Authored by Willem Olding
An exploration of our methods with loose-typed deserialization
Mina-rs is ChainSafe's Rust implementation of the Mina Protocol, originally written in OCaml. Mina-rs, a tentatively named project, was awarded to ChainSafe through a community grant from the Mina Foundation in May 2021. You can learn more from our official announcement [here,](https://medium.com/chainsafe-systems/realizing-the-mina-vision-in-rust-453f6f522205) and get up to speed from our community updates here.
Very early on in the development of Mina-rs, we realized we would have to write our own implementation of the binary serialization protocol in Rust. The reference implementation of Mina is written in OCaml and uses a serialization protocol called bin-prot. Bin-prot comes from the high-frequency trading world of Jane Street and is efficient and relatively simple. That said it is far from popular. Outside of OCaml it is rarely seen.
Coming from the Rust ecosystem we are used to having a serde implementation for any serialization protocol we might want to use and not having one came as a bit of a shock. Fortunately the similarity between the OCaml and Rust type systems and the simplicity of the protocol allowed us to write our own serde implementation in around a week. We were even able to port the existing Jane Street test suite to ensure our implementation is totally compliant. You can read about it in a previous article. All in all a great serde success story. Job done right? Oh yeah but there is the whole issue that...
The Data Structures in Mina are Really Complex!
This crazy looking tangle is the type graph for a block in the Mina protocol. Each node represents an OCaml type and a directed edge encodes the fact that a type contains another type. You can browse the graph yourself using GraphViz by following the link here.
In order to achieve our milestone goal of deserializing an entire block, we would need to implement a data structure in Rust that more-or-less matches the OCaml one. To make matters trickier, each type in Mina is versioned - a single version field per type - so the structure of our types needs to match pretty much exactly with those found in serde to handle these correctly.
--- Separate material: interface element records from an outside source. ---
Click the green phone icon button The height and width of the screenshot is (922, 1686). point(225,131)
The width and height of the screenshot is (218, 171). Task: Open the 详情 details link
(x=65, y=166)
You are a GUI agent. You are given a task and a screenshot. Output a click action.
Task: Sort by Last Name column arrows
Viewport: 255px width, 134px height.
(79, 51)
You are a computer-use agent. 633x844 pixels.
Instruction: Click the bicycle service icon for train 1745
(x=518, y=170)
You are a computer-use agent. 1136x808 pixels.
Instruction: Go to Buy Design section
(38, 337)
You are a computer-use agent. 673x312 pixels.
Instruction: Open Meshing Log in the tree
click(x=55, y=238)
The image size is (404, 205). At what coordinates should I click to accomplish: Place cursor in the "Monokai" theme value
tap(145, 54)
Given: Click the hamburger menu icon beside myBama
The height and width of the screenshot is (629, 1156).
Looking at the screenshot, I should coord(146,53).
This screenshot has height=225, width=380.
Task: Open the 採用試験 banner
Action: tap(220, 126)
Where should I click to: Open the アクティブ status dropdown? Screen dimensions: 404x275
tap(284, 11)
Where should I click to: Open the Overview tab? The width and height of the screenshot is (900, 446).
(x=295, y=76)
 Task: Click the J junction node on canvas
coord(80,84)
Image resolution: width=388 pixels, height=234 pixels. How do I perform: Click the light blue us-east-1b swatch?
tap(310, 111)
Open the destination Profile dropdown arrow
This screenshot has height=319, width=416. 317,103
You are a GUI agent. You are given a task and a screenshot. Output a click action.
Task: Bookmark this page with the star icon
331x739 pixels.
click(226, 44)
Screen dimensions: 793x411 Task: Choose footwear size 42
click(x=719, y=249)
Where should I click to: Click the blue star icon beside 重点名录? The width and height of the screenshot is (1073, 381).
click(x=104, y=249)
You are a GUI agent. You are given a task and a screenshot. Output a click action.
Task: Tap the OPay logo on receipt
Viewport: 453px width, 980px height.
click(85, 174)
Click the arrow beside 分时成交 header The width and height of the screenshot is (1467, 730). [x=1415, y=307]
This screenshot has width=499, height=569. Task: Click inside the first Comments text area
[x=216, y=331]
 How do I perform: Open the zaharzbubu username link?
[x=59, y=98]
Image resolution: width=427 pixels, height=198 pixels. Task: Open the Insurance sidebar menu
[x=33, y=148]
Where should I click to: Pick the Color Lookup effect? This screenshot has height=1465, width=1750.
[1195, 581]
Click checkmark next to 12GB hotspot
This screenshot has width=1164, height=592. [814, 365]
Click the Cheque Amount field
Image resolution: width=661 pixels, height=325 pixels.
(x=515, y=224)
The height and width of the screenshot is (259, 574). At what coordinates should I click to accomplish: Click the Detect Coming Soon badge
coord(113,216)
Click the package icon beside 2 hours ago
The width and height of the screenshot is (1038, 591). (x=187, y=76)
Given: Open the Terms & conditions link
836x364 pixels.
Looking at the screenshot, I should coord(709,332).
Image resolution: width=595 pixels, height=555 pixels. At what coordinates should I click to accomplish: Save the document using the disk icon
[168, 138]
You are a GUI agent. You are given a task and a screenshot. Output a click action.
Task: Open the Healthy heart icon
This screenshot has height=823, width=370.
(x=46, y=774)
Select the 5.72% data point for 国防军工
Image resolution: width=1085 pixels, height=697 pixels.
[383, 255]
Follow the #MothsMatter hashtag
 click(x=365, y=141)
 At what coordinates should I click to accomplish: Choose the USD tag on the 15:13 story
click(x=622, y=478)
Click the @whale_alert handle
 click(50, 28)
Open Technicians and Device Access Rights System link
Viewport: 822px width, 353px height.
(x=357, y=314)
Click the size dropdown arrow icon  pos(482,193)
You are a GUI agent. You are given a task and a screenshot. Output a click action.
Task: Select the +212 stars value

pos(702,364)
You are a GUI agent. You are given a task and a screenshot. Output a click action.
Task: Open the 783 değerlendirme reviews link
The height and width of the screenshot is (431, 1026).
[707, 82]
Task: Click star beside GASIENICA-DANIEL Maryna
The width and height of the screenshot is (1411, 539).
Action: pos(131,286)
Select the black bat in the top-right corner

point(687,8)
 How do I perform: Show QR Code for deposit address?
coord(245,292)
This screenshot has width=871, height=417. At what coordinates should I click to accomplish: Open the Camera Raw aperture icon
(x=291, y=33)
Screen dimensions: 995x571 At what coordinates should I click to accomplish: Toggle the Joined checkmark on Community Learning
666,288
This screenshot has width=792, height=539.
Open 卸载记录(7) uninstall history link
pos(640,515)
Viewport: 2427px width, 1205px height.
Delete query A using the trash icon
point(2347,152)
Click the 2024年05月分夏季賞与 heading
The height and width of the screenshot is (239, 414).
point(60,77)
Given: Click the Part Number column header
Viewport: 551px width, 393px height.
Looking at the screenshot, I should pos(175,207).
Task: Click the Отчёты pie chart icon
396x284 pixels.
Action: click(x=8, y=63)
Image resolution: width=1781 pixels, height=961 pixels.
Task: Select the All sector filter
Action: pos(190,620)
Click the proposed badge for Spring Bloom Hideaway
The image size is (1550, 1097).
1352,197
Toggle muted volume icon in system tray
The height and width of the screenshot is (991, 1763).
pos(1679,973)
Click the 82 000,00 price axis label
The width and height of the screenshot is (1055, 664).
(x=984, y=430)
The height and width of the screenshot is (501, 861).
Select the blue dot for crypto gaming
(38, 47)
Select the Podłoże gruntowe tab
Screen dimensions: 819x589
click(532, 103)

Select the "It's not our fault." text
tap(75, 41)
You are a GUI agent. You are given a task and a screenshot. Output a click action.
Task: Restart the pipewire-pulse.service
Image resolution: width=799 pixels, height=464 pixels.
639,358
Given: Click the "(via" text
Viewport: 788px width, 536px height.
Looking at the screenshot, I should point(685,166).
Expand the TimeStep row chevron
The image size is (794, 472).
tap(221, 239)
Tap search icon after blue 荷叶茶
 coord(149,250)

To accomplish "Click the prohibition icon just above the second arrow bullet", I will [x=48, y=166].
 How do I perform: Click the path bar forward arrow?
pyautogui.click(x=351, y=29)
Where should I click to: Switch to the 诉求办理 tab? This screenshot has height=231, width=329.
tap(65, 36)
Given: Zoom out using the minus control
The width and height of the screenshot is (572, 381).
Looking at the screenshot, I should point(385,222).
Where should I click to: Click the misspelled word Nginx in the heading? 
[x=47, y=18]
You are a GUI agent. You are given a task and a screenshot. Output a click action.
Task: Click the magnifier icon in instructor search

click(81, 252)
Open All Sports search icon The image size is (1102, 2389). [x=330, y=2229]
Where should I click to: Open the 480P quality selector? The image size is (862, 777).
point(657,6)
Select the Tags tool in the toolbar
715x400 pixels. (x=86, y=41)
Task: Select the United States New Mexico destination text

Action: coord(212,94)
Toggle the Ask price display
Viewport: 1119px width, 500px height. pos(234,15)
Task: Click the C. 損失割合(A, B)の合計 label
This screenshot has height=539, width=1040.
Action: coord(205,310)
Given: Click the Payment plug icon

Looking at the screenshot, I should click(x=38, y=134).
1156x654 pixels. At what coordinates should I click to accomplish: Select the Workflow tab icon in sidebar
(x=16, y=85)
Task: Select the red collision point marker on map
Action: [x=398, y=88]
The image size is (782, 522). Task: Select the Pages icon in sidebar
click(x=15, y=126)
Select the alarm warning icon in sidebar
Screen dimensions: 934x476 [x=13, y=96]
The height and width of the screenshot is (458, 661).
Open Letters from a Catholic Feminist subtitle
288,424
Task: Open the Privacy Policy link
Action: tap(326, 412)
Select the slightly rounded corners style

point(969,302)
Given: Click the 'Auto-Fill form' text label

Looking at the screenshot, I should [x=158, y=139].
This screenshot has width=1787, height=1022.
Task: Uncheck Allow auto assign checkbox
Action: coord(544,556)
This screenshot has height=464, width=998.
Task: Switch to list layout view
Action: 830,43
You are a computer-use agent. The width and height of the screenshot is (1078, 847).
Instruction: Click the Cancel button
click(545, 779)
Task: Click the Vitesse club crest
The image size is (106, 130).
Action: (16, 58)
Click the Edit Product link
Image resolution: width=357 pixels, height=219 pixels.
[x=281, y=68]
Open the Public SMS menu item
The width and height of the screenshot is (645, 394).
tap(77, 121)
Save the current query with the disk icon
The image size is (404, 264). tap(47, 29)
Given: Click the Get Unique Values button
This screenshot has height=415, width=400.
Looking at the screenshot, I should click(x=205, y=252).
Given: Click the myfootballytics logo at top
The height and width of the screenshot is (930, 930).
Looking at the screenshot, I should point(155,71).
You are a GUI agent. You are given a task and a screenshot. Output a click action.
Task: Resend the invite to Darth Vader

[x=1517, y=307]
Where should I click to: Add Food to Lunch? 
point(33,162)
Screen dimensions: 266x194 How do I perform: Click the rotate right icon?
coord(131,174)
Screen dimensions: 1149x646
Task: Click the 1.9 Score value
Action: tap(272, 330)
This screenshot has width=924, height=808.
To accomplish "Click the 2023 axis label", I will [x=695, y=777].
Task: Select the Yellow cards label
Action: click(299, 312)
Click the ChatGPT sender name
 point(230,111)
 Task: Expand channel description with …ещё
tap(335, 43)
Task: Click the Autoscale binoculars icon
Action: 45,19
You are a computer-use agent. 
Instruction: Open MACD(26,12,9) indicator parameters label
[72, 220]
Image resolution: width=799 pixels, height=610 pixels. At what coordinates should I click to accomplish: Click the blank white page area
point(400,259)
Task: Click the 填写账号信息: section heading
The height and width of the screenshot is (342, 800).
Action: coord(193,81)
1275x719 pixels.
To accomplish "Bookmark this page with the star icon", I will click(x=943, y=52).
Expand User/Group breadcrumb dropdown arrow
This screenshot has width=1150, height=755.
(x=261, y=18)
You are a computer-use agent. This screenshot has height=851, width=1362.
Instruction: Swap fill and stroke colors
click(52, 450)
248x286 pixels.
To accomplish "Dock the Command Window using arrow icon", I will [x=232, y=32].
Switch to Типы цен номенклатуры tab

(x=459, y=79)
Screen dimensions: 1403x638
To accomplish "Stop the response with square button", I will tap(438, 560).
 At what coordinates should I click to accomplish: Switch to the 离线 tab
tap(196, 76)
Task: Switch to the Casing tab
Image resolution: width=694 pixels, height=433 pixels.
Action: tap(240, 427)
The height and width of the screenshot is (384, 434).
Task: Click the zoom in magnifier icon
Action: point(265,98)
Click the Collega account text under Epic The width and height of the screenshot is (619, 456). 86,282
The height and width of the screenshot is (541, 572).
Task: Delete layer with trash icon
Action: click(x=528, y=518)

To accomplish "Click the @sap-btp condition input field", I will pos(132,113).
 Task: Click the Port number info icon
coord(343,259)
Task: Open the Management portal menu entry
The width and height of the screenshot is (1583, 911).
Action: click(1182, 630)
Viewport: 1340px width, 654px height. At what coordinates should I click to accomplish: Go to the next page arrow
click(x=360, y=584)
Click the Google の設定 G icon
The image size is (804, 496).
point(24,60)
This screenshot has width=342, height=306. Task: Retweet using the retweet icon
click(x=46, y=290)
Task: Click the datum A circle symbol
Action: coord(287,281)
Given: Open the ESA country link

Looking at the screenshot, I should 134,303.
Conventional wisdom would suggest we tackle the task with a bottom-up approach. Starting with the data structures that wrap primitive types, testing those against binary examples, and working our way up the graph until we have a fully implemented and tested data structure.
This was unappealing for a few reasons:
- It is difficult to obtain serialized examples of all the subtypes
- We would be unable to work on algorithms using higher level types at the same time
- We would be unable to deserialize blocks and thus interact with the existing Mina nodes until we had implemented every single sub-type. Even for the fields we didn't immediately need.
Our Alternative Approach - Loose Typed Deserialization
Time for some background.
The Serde library is sufficiently general that you can deserialize supported data formats into any Rust type that you like. By defining a recursive enum that captures the type system of the protocol you are deserializing from, it is possible to define a loose type that can represent any valid data from the given protocol. The best example of this is the
Value type from
[serde-json](https://docs.serde.rs/serde_json/enum.Value.html). Lets take a look at it now:
Value enum can represent any data structure that is valid JSON. Now there is one further consideration. JSON is an example of a self-describing protocol. That is to say, given some JSON, it is possible to know exactly how this maps to its loose Value type.
Bin_prot is an example of a non-self-describing binary protocol. It needs the type hints provided by the deserializer to know if it should, for example, interpret
Some(()) or perhaps the length of a string encoded in the following bytes. There is some missing information which we usually assume is provided by the destination type in Rust, but could in fact come from elsewhere as well.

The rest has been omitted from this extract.